• _Directions for this task_
Return the data below in full and exactly, except that the pictures are dropped.

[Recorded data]
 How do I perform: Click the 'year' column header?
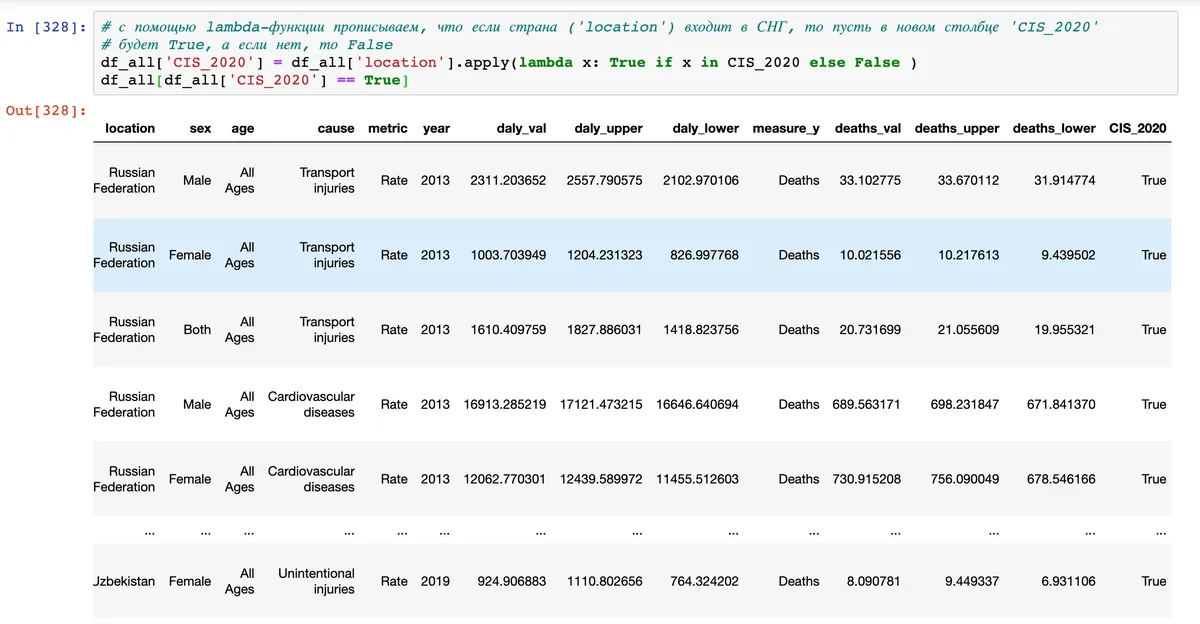click(x=436, y=128)
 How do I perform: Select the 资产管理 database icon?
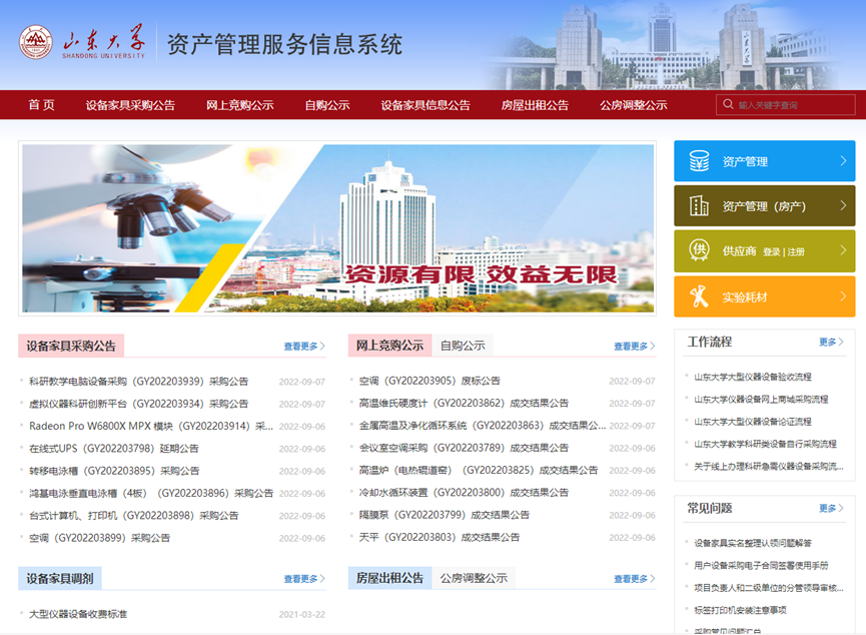pos(699,161)
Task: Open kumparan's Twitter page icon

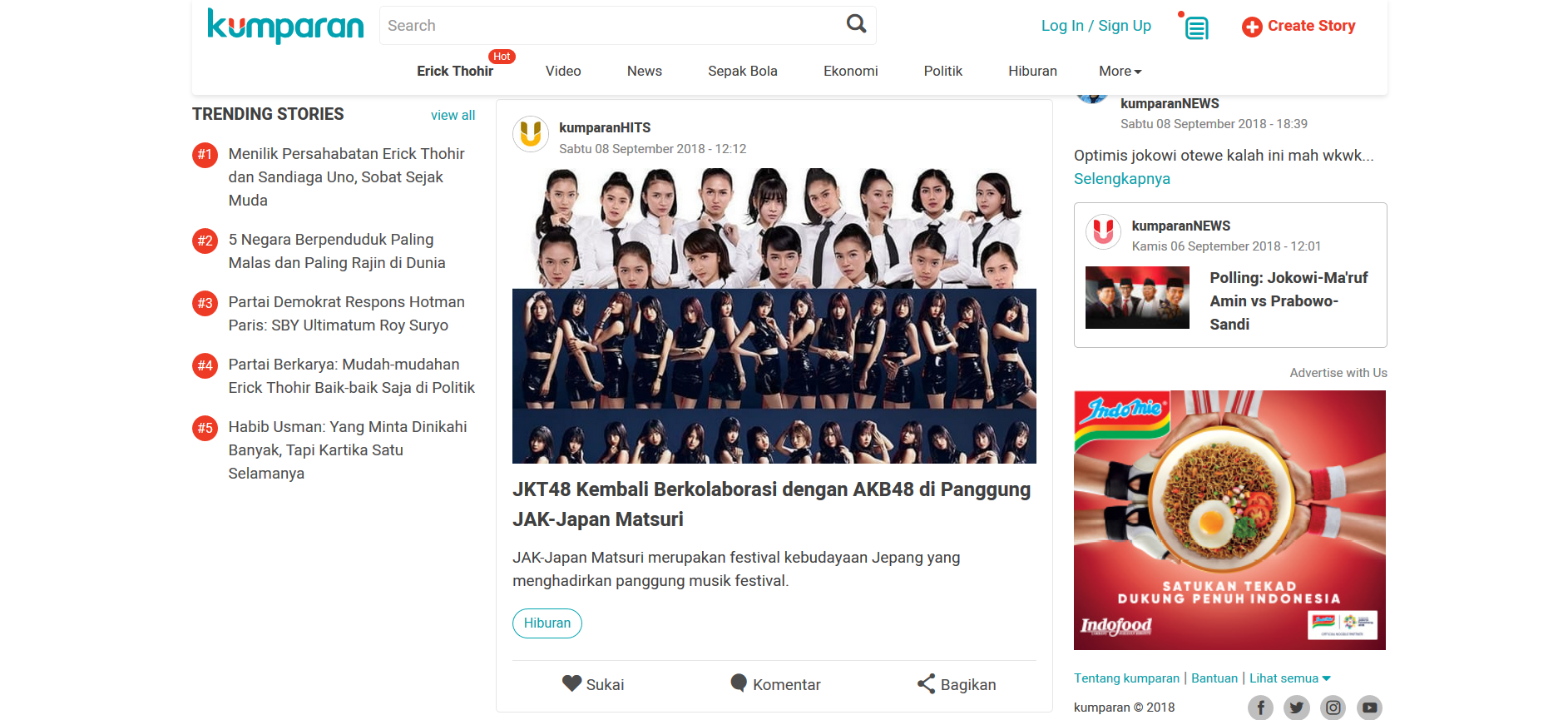Action: 1296,708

• _Task result_
 How do I perform: Click the 'year' column header?
click(x=436, y=128)
 How do I perform: Select the 资产管理 database icon?
pos(699,161)
Task: Open kumparan's Twitter page icon

Action: 1296,708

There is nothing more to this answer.